═══ Vorliegender Text ═══

Hamburg. Virtuelle Realität, Virtual Reality (VR), wird langfristig unser Sehverhalten verändern. Ein Gespräch mit zwei Hamburger Experten.

Man sieht sie noch nicht oft – aber doch immer häufiger: Menschen mit großen dunklen Brillen vor den Augen, die ihre Köpfe auffällig hin- und herbewegen. Mittlerweile sind mehrere Modelle auf dem Markt. Wer sie aufsetzt, kann mithilfe von Computerprogrammen in Welten eintauchen, die real wirken, obwohl sie es gar nicht sind. Virtual Reality (VR) lautet das Stichwort. Wie wird diese Technologie in Zukunft unseren Alltag beeinflussen? Welche Auswirkungen könnte das auf den Medienstandort Hamburg haben? Ein Gespräch mit Professor Frank Steinicke, Informatiker und Spezialist für Mensch-Computer-Interaktion an der Universität Hamburg, und Michael Lehmann, Produktionschef von Studio Hamburg.

═══ Auszug Datensatz ═══

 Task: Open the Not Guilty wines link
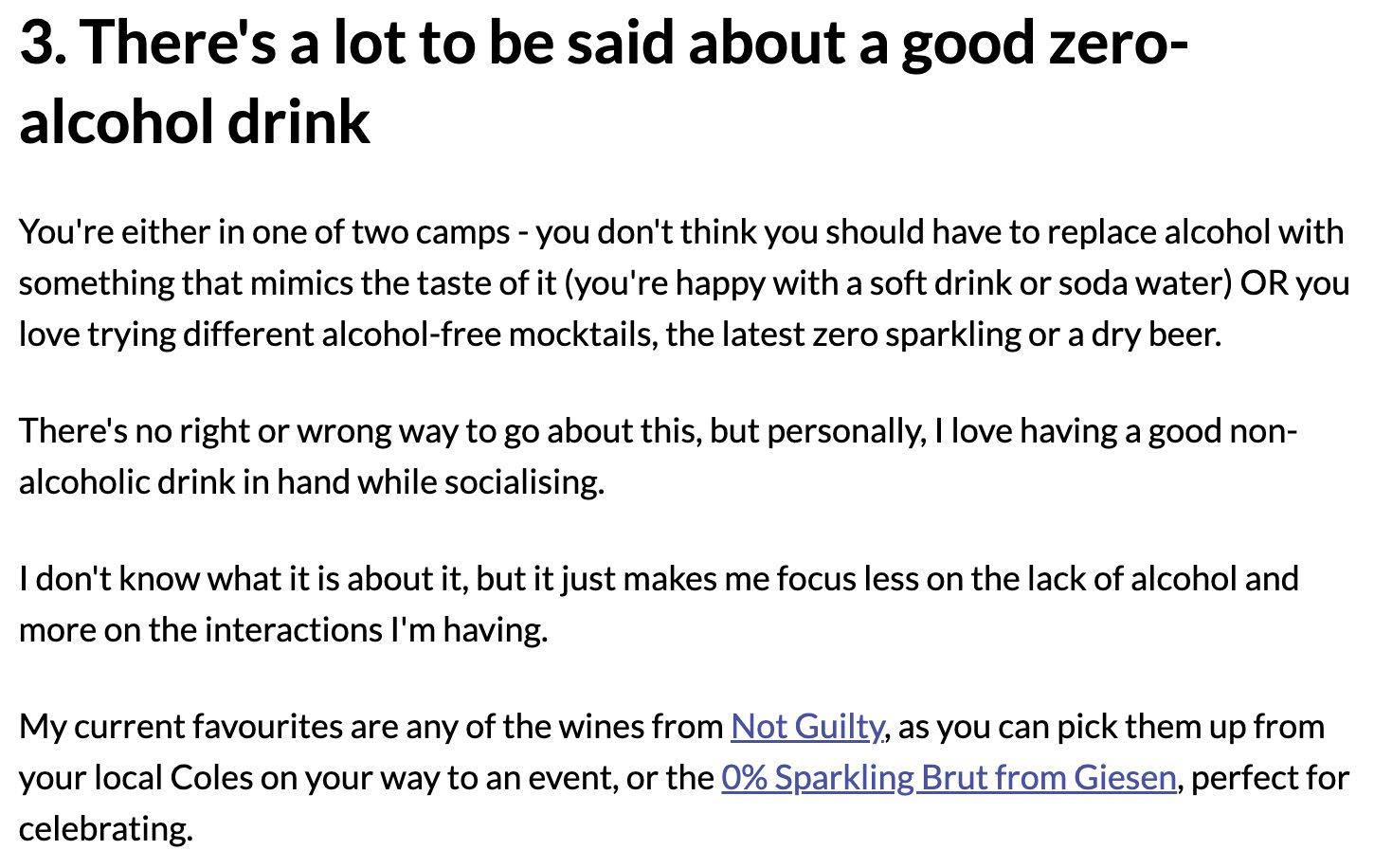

═══

» **Arbeitsaufträge**
#1 Stimmen die Aussagen (a), (b) und (c) mit dem Text über Virtuelle Realität überein? Antworten Sie jeweils mit Ja oder Nein und zitieren Sie die entscheidenden Worte wörtlich.

(a) Frank Steinicke ist Informatiker an der Universität Hamburg.
(b) Bisher ist nur ein einziges Brillenmodell auf dem Markt.
(c) Michael Lehmann ist Produktionschef von Studio Hamburg.
#2 Setzen Sie den Text über Virtuelle Realität nach seinem letzten Satz fort.

» **Lösungen**
#1
(a) Ja: „Professor Frank Steinicke, Informatiker und Spezialist für Mensch-Computer-Interaktion an der Universität Hamburg“
(b) Nein: „Mittlerweile sind mehrere Modelle auf dem Markt.“
(c) Ja: „Michael Lehmann, Produktionschef von Studio Hamburg“

#2
Welche Lebens­bereiche werden in Zukunft von Virtual Reality beeinflusst?

Frank Steinicke, Informatiker und Spezialist für Mensch-Computer-Interaktion
Frank Steinicke, Informatiker und Spezialist für Mensch-Computer-Interaktion © Universität Hamburg | Universität Hamburg

Frank Steinicke: Die Technologie gibt es seit fast 60 Jahren. In den 90ern gab es schon einmal einen Hype, aber erst jetzt, da sich der Smartphone-Bereich so enorm entwickelt hat, profitiert auch die Virtual-Reality-Technologie davon. Wir haben jetzt also endlich die Möglichkeit, diese Technologien kostengünstig zu verwenden. Ich glaube, ­Virtual Reality wird vor allem folgende Bereiche verändern: Games-Entertainment, Tourismus, Architektur und die Kommunikation im Bereich Social ­Media.

Was bedeutet das für ein Studio, das Unterhaltung herstellt?

Michael Lehmann, Geschäftsführer der Studio Hamburg Produktion Gruppe (SHPG)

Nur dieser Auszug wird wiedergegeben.